:: MATERIAL PROVIDED

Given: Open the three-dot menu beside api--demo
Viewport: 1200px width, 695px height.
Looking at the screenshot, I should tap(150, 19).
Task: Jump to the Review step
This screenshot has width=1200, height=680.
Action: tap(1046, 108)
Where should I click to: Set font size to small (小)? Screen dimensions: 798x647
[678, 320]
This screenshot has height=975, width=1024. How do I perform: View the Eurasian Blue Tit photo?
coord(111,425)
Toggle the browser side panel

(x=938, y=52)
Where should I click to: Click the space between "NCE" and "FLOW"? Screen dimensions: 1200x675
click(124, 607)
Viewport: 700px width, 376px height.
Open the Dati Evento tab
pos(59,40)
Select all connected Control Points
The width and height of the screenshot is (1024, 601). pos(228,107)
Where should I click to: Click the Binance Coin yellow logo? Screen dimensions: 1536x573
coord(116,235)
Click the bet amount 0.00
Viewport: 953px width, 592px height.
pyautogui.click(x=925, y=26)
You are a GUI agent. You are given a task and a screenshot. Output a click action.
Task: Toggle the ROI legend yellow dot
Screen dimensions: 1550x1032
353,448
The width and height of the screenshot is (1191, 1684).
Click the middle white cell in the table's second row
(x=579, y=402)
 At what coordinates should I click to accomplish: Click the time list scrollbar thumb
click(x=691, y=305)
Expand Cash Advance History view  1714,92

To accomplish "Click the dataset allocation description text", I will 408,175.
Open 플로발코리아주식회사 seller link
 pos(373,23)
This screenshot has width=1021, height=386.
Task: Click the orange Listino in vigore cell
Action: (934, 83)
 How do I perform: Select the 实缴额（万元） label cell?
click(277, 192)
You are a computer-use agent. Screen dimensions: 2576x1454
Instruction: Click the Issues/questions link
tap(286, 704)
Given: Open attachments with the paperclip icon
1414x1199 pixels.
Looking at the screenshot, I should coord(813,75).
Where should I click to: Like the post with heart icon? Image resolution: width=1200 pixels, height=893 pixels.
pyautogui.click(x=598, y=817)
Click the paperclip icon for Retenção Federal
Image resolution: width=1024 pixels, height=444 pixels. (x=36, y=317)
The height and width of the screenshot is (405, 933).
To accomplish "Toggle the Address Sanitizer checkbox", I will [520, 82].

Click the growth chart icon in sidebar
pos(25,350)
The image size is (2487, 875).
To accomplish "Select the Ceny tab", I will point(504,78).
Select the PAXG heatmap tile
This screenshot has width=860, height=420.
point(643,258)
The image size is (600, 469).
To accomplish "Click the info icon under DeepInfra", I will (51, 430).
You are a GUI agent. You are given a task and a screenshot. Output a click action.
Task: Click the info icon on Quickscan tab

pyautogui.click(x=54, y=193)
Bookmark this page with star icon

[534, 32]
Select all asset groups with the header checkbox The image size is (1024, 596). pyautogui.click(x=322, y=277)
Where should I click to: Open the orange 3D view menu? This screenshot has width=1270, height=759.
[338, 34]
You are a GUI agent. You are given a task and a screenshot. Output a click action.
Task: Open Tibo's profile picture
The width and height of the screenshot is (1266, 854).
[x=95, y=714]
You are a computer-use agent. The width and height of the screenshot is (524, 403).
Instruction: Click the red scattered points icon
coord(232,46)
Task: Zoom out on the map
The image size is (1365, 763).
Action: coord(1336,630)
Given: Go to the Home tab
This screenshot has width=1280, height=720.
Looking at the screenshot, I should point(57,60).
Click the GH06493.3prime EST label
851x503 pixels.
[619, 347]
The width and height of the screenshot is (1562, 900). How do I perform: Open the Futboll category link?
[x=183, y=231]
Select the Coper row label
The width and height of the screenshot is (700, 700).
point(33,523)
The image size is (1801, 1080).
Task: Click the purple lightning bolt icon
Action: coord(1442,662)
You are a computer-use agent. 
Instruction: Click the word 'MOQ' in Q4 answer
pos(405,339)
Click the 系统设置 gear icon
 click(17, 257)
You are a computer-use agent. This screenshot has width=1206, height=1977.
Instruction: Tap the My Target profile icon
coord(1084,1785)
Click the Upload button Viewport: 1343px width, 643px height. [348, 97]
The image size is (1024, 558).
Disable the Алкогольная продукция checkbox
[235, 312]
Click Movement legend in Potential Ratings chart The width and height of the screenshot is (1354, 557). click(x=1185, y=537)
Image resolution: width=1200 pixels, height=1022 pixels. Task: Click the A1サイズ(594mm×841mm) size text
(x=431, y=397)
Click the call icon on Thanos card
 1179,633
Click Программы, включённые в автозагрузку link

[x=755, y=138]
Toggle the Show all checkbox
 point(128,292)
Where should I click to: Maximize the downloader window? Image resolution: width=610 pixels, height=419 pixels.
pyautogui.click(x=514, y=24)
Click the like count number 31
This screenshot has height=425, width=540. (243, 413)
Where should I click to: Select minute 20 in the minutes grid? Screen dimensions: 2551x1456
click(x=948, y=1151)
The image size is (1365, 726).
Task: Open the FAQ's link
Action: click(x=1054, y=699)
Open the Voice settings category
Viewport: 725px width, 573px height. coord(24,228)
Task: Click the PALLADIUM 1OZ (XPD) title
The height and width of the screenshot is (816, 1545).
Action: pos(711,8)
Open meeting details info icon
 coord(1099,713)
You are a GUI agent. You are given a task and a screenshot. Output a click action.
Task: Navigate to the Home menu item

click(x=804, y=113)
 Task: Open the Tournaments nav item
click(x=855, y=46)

::::

▶ [WHAT TO PRODUCE]:
Show every line above where "will" is found.

▶ [RESPONSE TO THIS EXERCISE]:
To accomplish "Click the dataset allocation description text", I will 408,175.
To accomplish "Toggle the Address Sanitizer checkbox", I will [520, 82].
To accomplish "Select the Ceny tab", I will point(504,78).
To accomplish "Click the info icon under DeepInfra", I will (51, 430).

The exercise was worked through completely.